* Data extract:
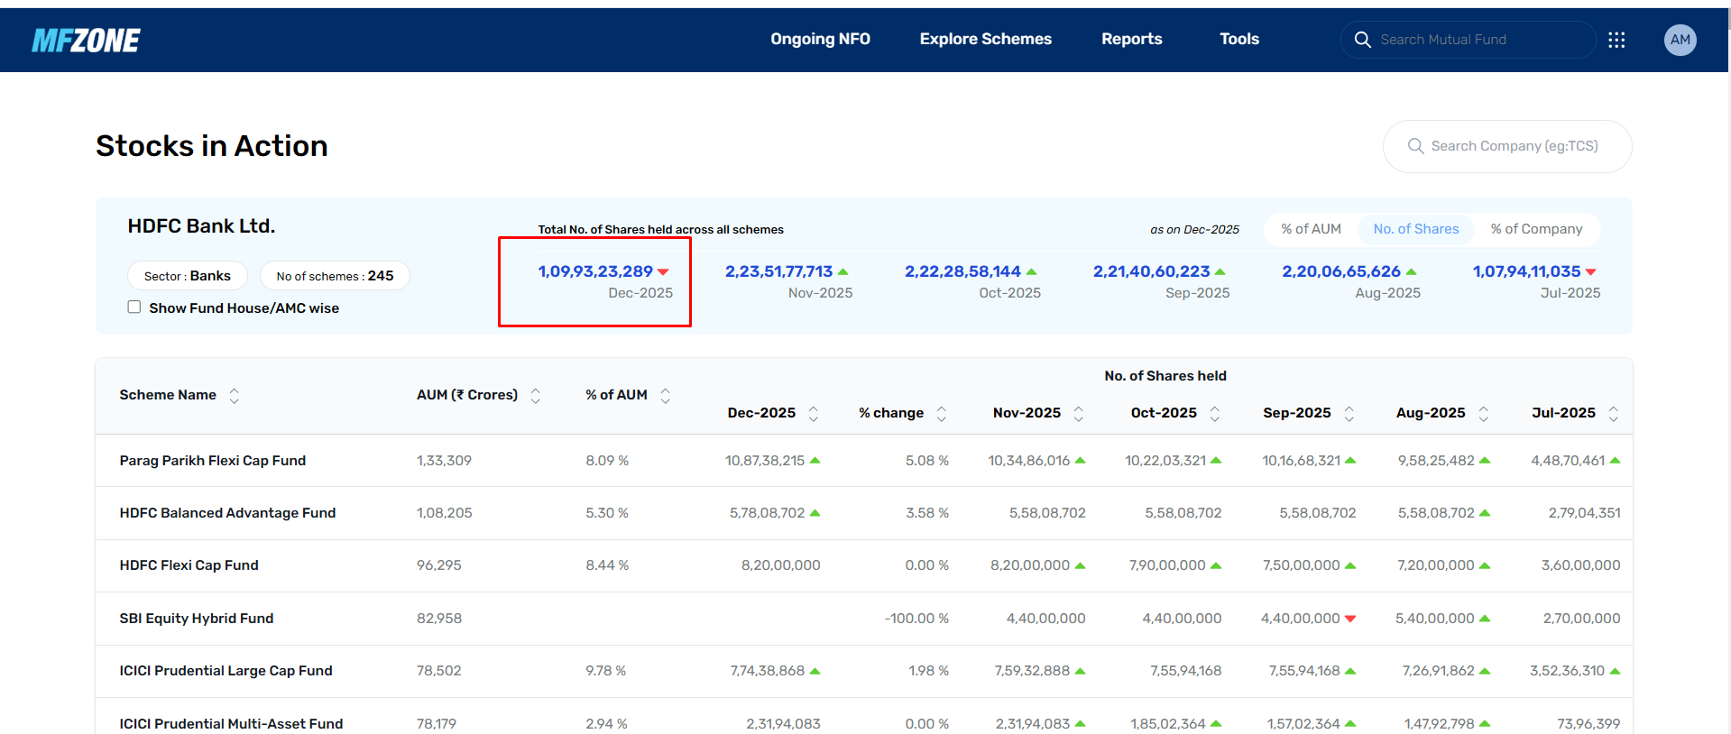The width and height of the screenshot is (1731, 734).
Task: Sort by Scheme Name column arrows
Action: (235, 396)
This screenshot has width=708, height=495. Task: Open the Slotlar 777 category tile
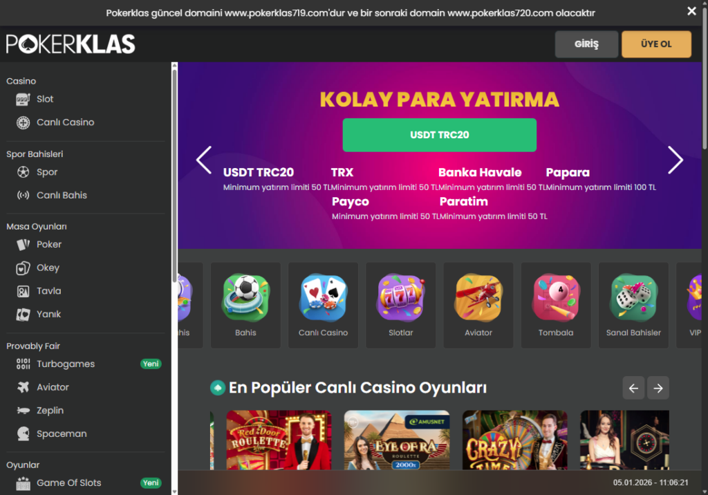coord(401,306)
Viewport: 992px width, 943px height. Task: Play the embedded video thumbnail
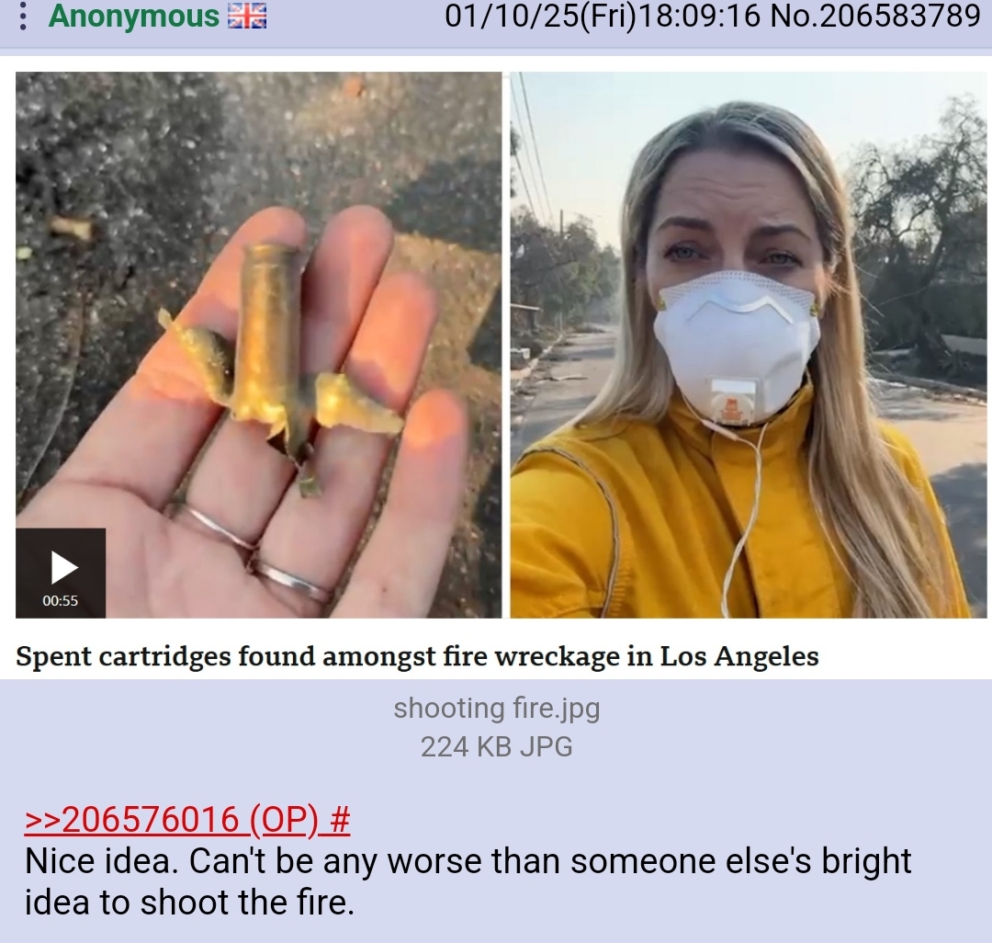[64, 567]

--

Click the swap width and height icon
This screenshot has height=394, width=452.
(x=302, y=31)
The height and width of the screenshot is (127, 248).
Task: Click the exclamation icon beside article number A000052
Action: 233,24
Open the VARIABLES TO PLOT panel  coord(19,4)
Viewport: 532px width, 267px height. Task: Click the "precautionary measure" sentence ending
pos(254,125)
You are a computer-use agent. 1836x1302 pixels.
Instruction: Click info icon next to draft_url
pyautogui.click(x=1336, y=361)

* Instructions to follow:
Please duplicate everything from the line containing "Viewport: 532px width, 267px" down to the line containing "pyautogui.click(x=1336, y=361)", both of those lines included, keeping every character the same as in the entries.

* The solution:
Viewport: 532px width, 267px height. Task: Click the "precautionary measure" sentence ending
pos(254,125)
You are a computer-use agent. 1836x1302 pixels.
Instruction: Click info icon next to draft_url
pyautogui.click(x=1336, y=361)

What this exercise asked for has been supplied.